* Problem description *
Only the lines from the one with "This screenshot has width=830, height=521." to the end of the listing below should be set down, exactly as written and without any pictures.

* Records for this task *
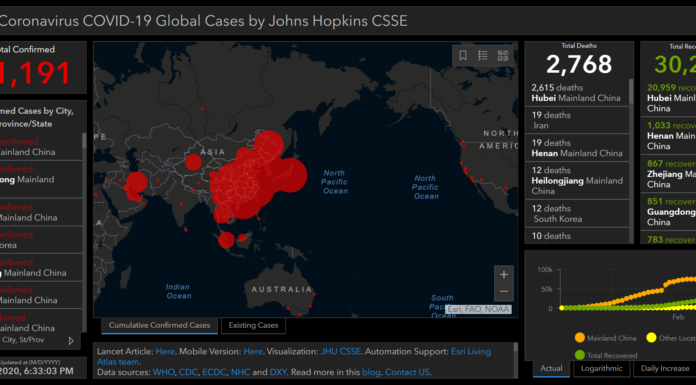Select the Logarithmic chart tab
This screenshot has height=385, width=696.
(x=601, y=368)
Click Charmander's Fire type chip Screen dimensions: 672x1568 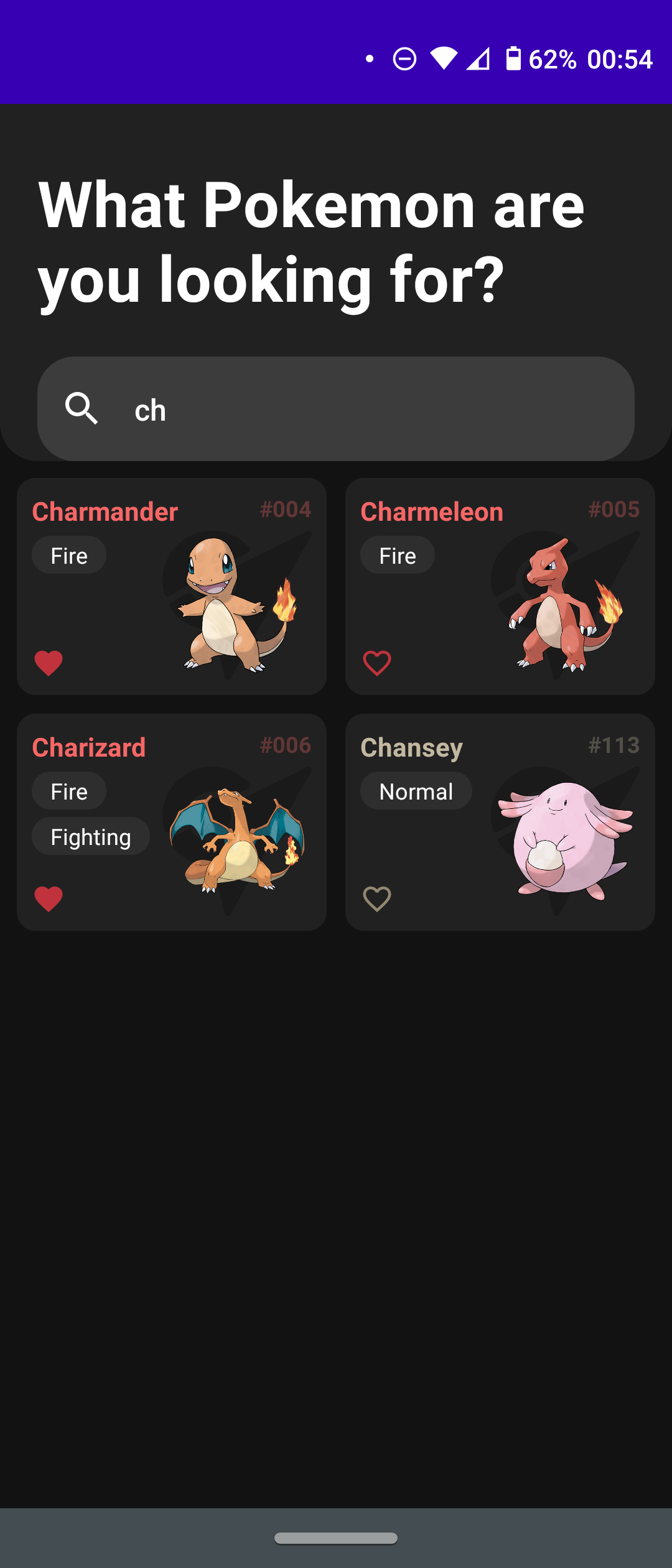[x=69, y=555]
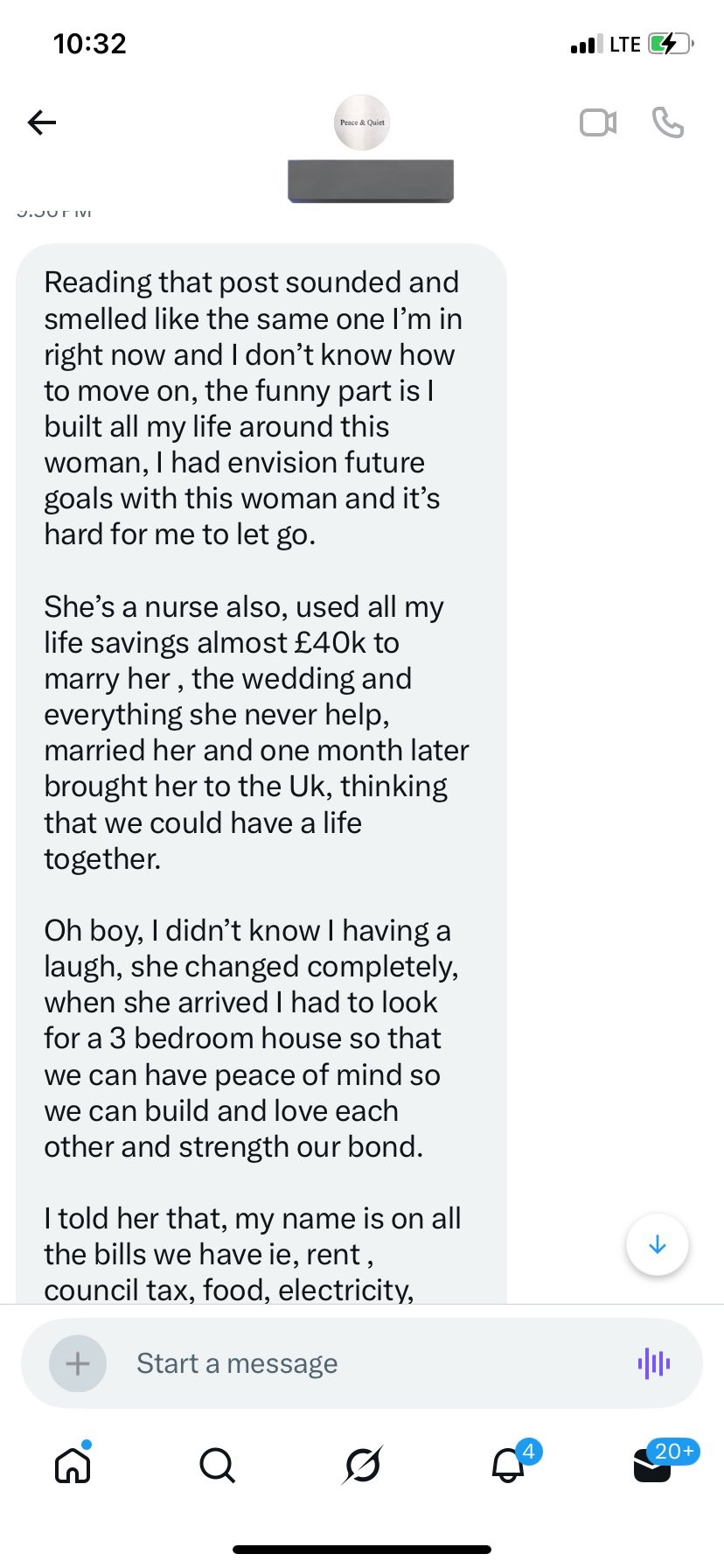This screenshot has height=1568, width=724.
Task: Tap the LTE network label
Action: 625,44
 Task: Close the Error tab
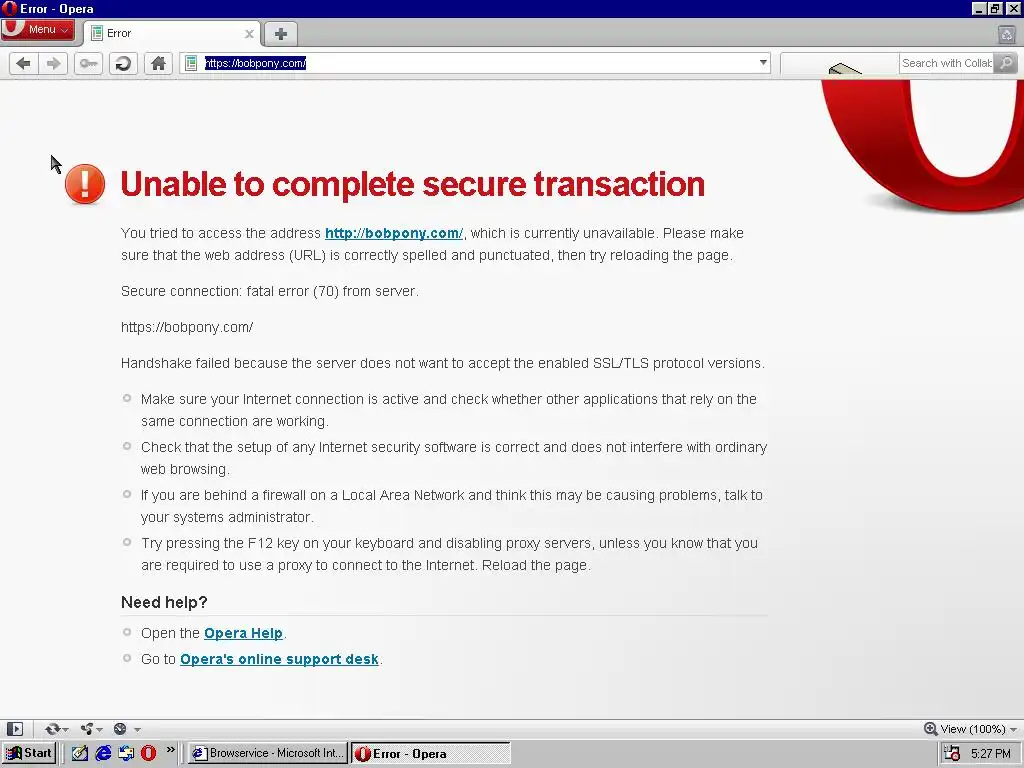point(249,34)
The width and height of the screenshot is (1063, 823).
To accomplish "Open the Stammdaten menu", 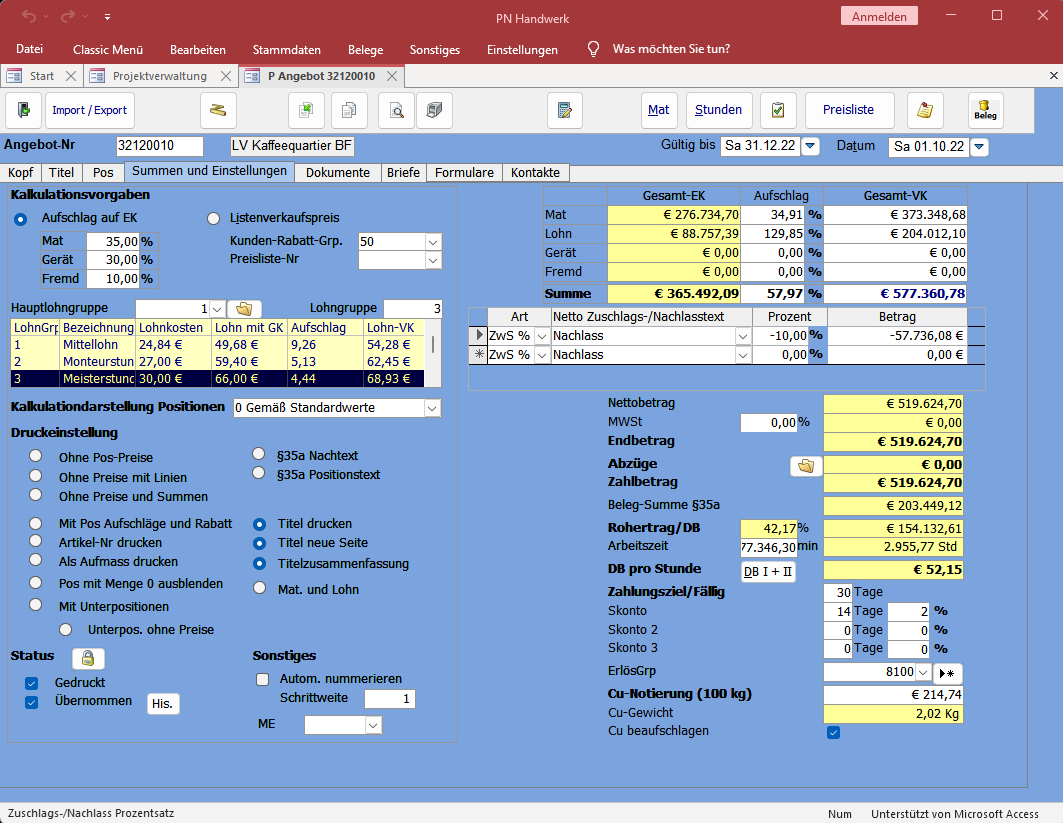I will click(x=287, y=49).
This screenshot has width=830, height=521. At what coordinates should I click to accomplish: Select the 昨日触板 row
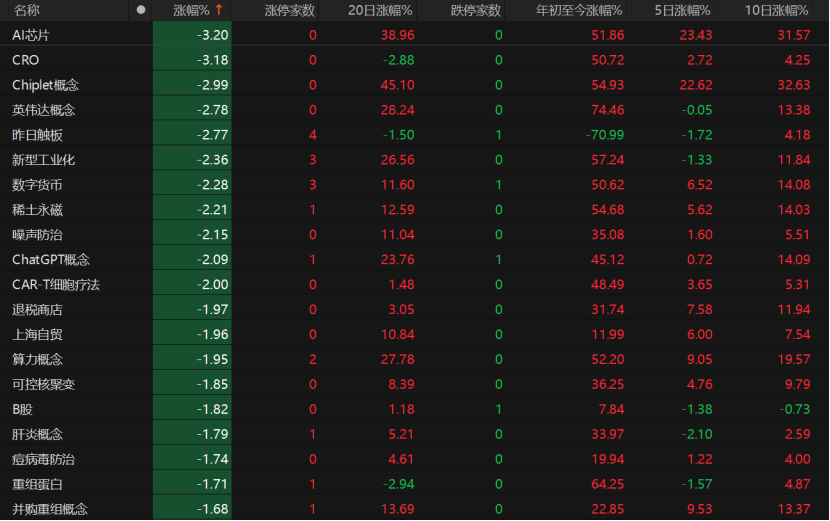[37, 135]

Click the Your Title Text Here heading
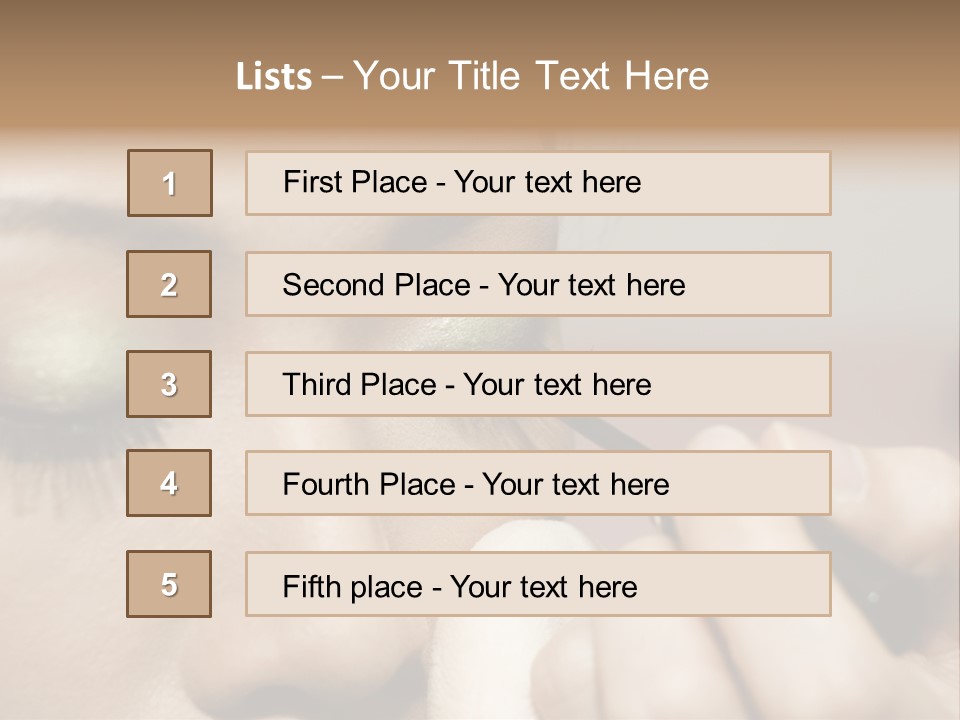point(531,76)
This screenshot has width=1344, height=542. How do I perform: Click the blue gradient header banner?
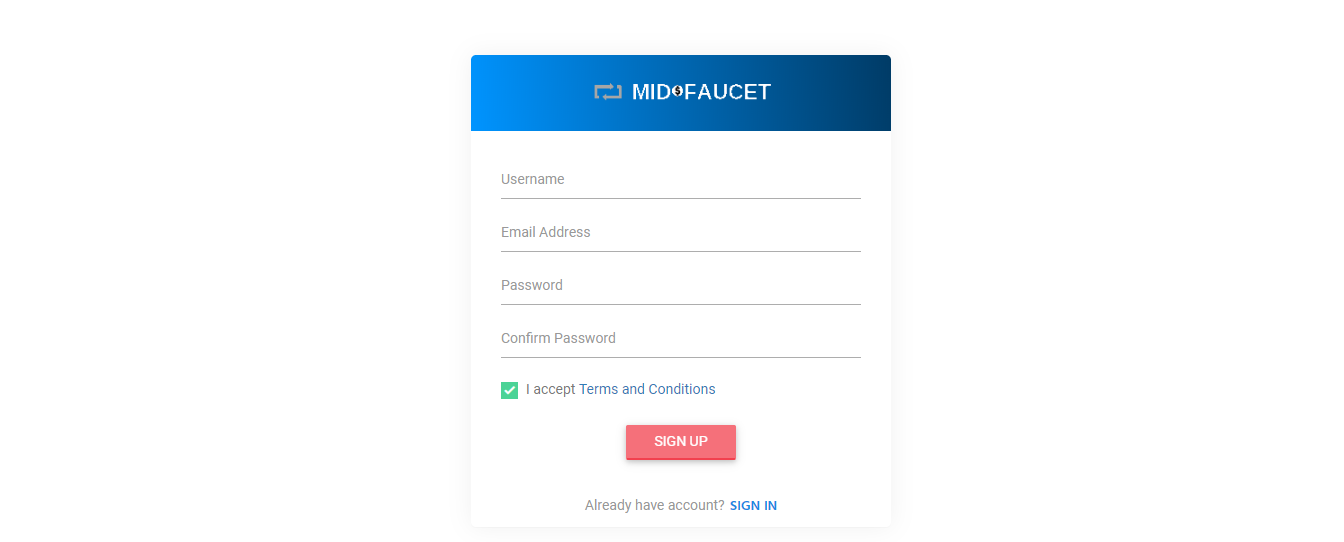(x=681, y=93)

* Written answer *
This screenshot has width=830, height=521. At what coordinates should I click to accomplish: Select the 昨日触板 row
[37, 135]

Click the Your Title Text Here heading
point(531,76)
This screenshot has width=1344, height=542. How do I perform: Click the blue gradient header banner?
(x=681, y=93)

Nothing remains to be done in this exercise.